You are viewing a plain text version of this content. The canonical link for it is here.
Posted to issues@drill.apache.org by "ASF GitHub Bot (Jira)" <ji...@apache.org> on 2022/01/03 01:13:00 UTC
[jira] [Commented] (DRILL-8085) EVF V2 support in the "Easy" format plugin

    [ https://issues.apache.org/jira/browse/DRILL-8085?page=com.atlassian.jira.plugin.system.issuetabpanels:comment-tabpanel&focusedCommentId=17467742#comment-17467742 ] 

ASF GitHub Bot commented on DRILL-8085:
---------------------------------------

paul-rogers opened a new pull request #2419:
URL: https://github.com/apache/drill/pull/2419


   # [DRILL-8085](https://issues.apache.org/jira/browse/DRILL-8085): EVF V2 support in the "Easy" format plugin
   
   ## Description
   
   Provides an easy integration between the "Easy" format plugin and the "EVF V2" structure, similar to what already exists for EVF V1. Revised the limit-push-down approach. Fixes the JSON writer to handle `TIMESTAMP` consistently with the reader (so certain tests pass on a non-UTC build machine.) Numerous other bits of cleanup.
   
   ## Design Overview
   
   Prior work added the "EVF" version 2 framework. Briefly, the original "extended vector framework" (EVF) started with the vector accessor layer to control vector sizes, then added the "result set loader" to provide an easy interface for readers to write to vectors using the accessors. This still left a large amount of plumbing to work out the "schema-on-read" set of columns to use. "EVF V1" fumbled its way to a solution, but the result was complex and limited. EVF V2 reworks the mechanism to cleanly support schema-on-read, a provided schema, an up-front schema defined by the data source, and the set of columns requested in the query. Figuring that out is amazingly complex (which should tell us something about the wisdom of Drill's current schema-on-read approach...)
   
   The EVF V1 work split the scan operation into layers, layers which are preserved in V2:
   
   * The Volcano operator (AKA the poorly-named "record batch"): `OperatorRecordBatch`
   * The scan operator (`ScanOperatorExec`), which iterates over the readers within a scan, and issues "events" to a listener: `ScanOperatorEvents`.
   * The scan and reader event listeners for EVF 2. (The old listeners, for EVF 1, also still exist.)
   * The format-specific plugins and readers.
   * The `ResultSetLoader`, `ColumnWriter` and `ValueVector` abstractions.
   
   The first two layers are meant to point the way to restructuring Drill's overly-complex record batches by dividing up responsibilities. So far, only the scan has been "modernized" this way.

Provided records →
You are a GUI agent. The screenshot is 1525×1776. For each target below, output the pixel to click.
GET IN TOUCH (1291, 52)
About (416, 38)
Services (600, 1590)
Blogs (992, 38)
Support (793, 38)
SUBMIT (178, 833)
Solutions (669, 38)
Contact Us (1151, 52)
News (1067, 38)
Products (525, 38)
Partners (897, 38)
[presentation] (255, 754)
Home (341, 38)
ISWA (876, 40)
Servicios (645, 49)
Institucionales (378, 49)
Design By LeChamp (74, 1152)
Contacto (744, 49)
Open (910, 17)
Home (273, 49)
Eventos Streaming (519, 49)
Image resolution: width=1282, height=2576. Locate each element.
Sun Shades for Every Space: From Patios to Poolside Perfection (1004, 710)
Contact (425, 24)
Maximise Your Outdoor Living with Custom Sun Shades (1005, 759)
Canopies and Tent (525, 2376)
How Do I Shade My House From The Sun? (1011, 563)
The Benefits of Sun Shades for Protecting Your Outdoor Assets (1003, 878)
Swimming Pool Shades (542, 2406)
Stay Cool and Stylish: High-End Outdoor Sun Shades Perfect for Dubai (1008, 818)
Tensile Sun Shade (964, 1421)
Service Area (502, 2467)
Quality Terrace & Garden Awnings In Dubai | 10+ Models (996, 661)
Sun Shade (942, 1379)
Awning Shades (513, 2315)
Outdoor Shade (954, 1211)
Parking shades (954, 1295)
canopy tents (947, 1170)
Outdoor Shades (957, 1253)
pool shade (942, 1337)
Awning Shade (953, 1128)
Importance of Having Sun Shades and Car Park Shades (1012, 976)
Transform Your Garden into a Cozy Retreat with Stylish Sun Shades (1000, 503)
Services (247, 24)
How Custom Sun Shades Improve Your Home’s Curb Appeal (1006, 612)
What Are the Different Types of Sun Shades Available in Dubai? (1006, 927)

Problem to solve → Condense the paragraph that begins "Prior work added the" in the EVF V2 pull request into a short list, keeping its main facts. The data is not needed for this work.

Full answer →
- Earlier work added version 2 of the extended vector framework (EVF).
- The original EVF began with a vector accessor layer to control vector sizes. It then added a "result set loader" so readers could write to vectors through the accessors.
- Much plumbing was still needed to work out the "schema-on-read" set of columns.
- EVF V1 reached a solution, but it was complex and limited.
- EVF V2 reworks the mechanism to cleanly support schema-on-read, a provided schema, an up-front schema defined by the data source, and the columns requested in the query.
- Resolving all of this is very complex, which the paragraph takes as a sign about the wisdom of Drill's current schema-on-read approach.